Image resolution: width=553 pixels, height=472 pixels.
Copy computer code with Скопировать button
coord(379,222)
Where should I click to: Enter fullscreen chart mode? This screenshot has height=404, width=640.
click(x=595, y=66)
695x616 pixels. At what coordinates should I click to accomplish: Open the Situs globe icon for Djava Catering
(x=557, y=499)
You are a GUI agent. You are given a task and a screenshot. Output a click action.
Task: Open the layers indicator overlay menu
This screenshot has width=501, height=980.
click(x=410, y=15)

Task to complete => Output all of the data exactly.

Written reply =>
Image resolution: width=553 pixels, height=472 pixels.
Copy computer code with Скопировать button
coord(379,222)
Where should I click to: Enter fullscreen chart mode? This screenshot has height=404, width=640.
click(x=595, y=66)
695x616 pixels. At what coordinates should I click to accomplish: Open the Situs globe icon for Djava Catering
(x=557, y=499)
You are a GUI agent. You are given a task and a screenshot. Output a click action.
Task: Open the layers indicator overlay menu
This screenshot has width=501, height=980.
click(x=410, y=15)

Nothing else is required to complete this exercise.